Natural Gas: An American Treasure
When gas burns, it makes energy. That energy is heat. Natural gas is mostly made of three gases: methane, ethane, and propane. People have learned to use natural gas in many ways. Natural gas is great.
We use natural gas every day. When you turn on hot water, natural gas probably heated it. Just think about all the things people need to heat! Natural gas can help do that. Farms use gas-made fertilizer. So the farmers may have grown your food with that fertilizer. People even use natural gas in cars. Natural gas really is the most important resource under the ground. It is very special.
We also use natural gas to make electricity. We use coal, wind, the sun, water, and uranium to make electricity, too. But natural gas is cleaner. It does not pollute the as much. It is also cleaner for factories and cars.
Geologists are scientists who study what the earth is made of. The search for natural gas begins with geologists. They know a lot about rocks. They know which rocks usually have gas under them. They look for those rocks so that they can begin drilling. This is like a science project. The scientists start with a guess, a hypothesis. They think they will find gas under the ground. The next step is a search. The explorers use a drill to dig deep in the ground. If they find gas, then the explorers drill deep holes and use pipes to get the gas from under the ground.
Natural gas is found in many places. It is deep beneath the surface of the earth. It is also beneath the floors of the oceans. You won’t get to it if you dig a little hole. It is far down under ground. You will not find it even with a very deep hole in Chicago. It is far under the ground in other parts of this country. It is also in other countries.

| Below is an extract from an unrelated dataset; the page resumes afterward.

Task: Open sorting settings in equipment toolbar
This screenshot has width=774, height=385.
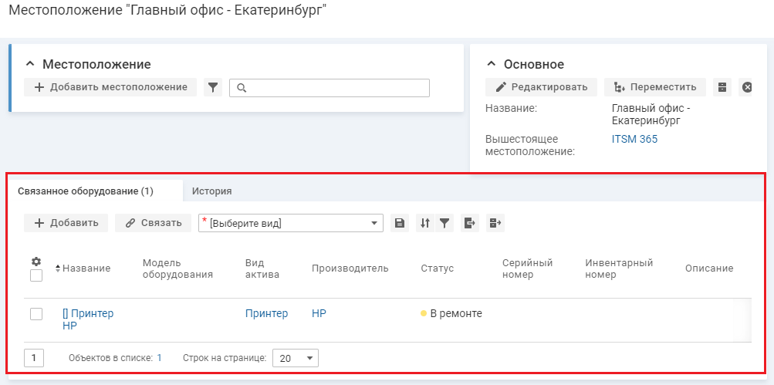Action: click(424, 223)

How does natural gas get to people who need it? A pipeline takes the gas to them. It travels hundreds of miles. A pipeline is a set of joined pipes. It has many parts. Each part is a pipe connected to other pipes. There are more than a million miles of natural gas pipelines in the United States today. Every 50 to 100 miles along those pipelines there are stations that push the gas along. They are called compressor stations. The gas travels about 35 miles an hour. It takes a lot of work to get natural gas to homes and businesses. But it is a great resource. So it’s worth all that work.